On a attribué cet événement à la lassitude et à l'épuisement de l'armée bulgare. L'appel de nouvelles classes et les enrôlements à outrance avaient cependant permis de combler numériquement les pertes subies pendant la guerre, qui venait de prendre fin. En réalité, ce sont les cadres qui ont fait défaut parce qu'il a été impossible de les compléter. On n'a pas su où trouver des officiers pour remplacer ceux qui étaient restés sur le champ de bataille en conduisant leurs soldats à la victoire. C'était également la pénurie d'officiers, qui, en 1905, avait empêché les Japonais de poursuivre leurs succès en Mandchourie et même d'en profiter lors de la signature du traité de Portsmouth.

Ces événements prouvent qu'on ne peut avoir une armée solide qu'avec des cadres assez nombreux et parfaitement instruits.

Ces cadres sont plus nécessaires que jamais à l'armée française après le vote d'une loi militaire qui va imposer au pays de lourdes charges.

Or, il existe, depuis plusieurs années, parmi nos officiers une véritable crise qui commence à gagner les sous-officiers. Il suffit de regarder ce qui se passe autour de soi pour faire certaines constatations peu rassurantes pour l'avenir.

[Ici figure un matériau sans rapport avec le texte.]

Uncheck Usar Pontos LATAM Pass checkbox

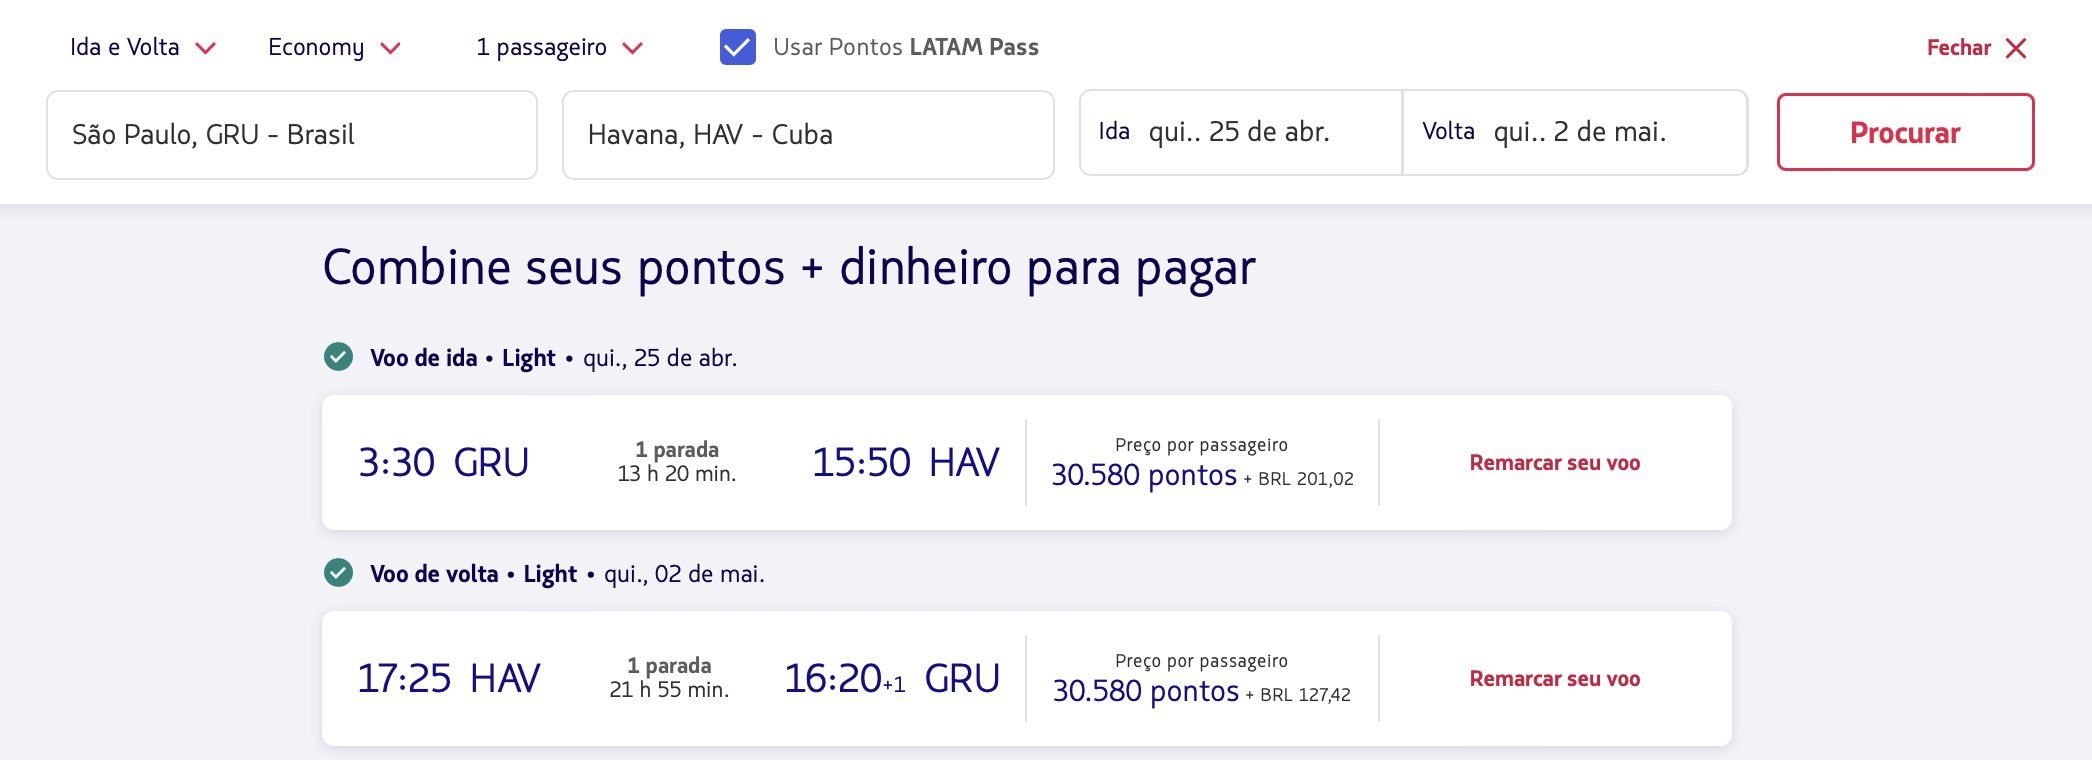[737, 47]
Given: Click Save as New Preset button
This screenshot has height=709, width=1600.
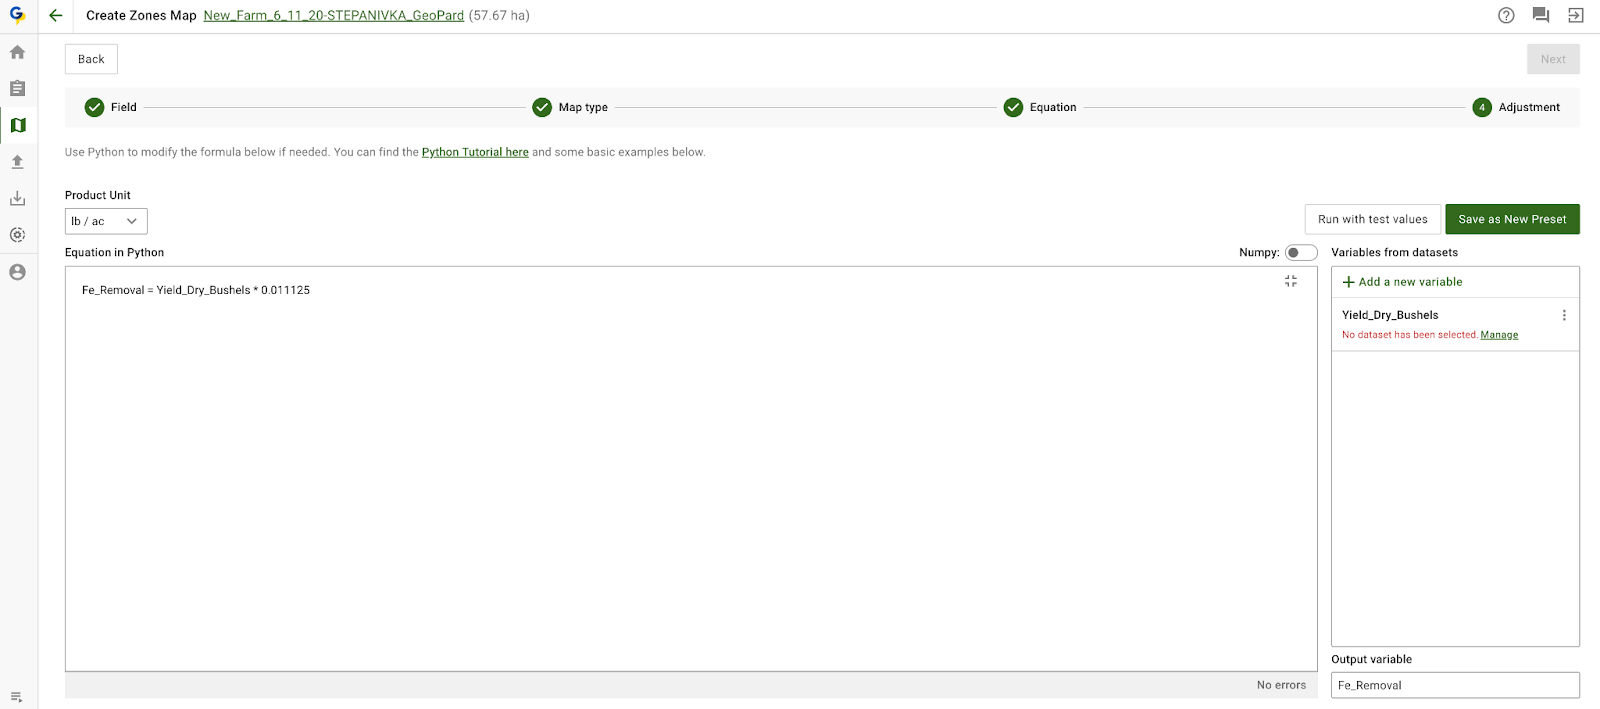Looking at the screenshot, I should (x=1512, y=219).
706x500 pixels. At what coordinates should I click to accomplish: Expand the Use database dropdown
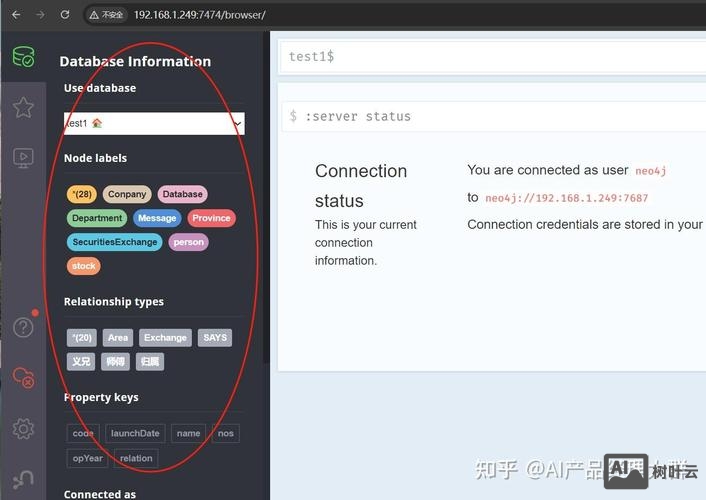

Les vocations militaires diminuent, les officiers se recrutent difficilement, et de moins en moins dans les familles où il était de tradition de servir dans l'armée.

Ceux qui ont de la fortune personnelle démissionnent, ainsi que leurs camarades, auxquels leur valeur intellectuelle permet de trouver une situation dans la vie civile. Parmi ceux qui restent dans l'armée, un trop grand nombre semble désireux de changer de situation. Le chiffre des candidats à l'Ecole Supérieure de guerre est en diminution depuis 1911. En revanche, celui des capitaines qui se présentent au concours d'admission dans l'Intendance a triplé entre 1895 et 1910.

Lorsque après sa réorganisation, l'artillerie a demandé à l'infanterie un supplément de 150 lieutenants, il s'en est présenté plus de 900.

Enfin, les publications techniques ont peu de lecteurs et encore moins d'abonnés. L'attention semble concentrée sur les questions de la solution, desquelles dépend la situation pécuniaire du corps d'officiers.

Cette crise de désaffection et de mécontentement est connue des pouvoirs publics, qui n'y sont pas indifférents. Elle a des causes matérielles, morales et professionnelles, sur lesquelles on a attiré, à maintes reprises, l'attention des lecteurs de cette Revue.

Il n'est pas sans intérêt de les examiner dans leur ensemble en insistant particulièrement sur celles d'ordre matériel qui semblent prévaloir.

Causes matérielles. Les soldes sont insuffisantes. A situation hiérarchique égale, elles sont inférieures à celles des fonctionnaires civils, dont la plupart échappent à l'obligation de représenter, qui s'impose aux officiers. Le 7 août 1913, le Président du Conseil a déclaré à la tribune du Sénat que « la situation faite aux officiers par l'insuffisance des traitements ne pouvait pas se prolonger ». Il n'y a pas que les soldes qui soient insuffisantes. Les déplacements nécessités par le service deviennent de plus en plus fréquents et donnent lieu à des indemnités dont l'insuffisance est notoire.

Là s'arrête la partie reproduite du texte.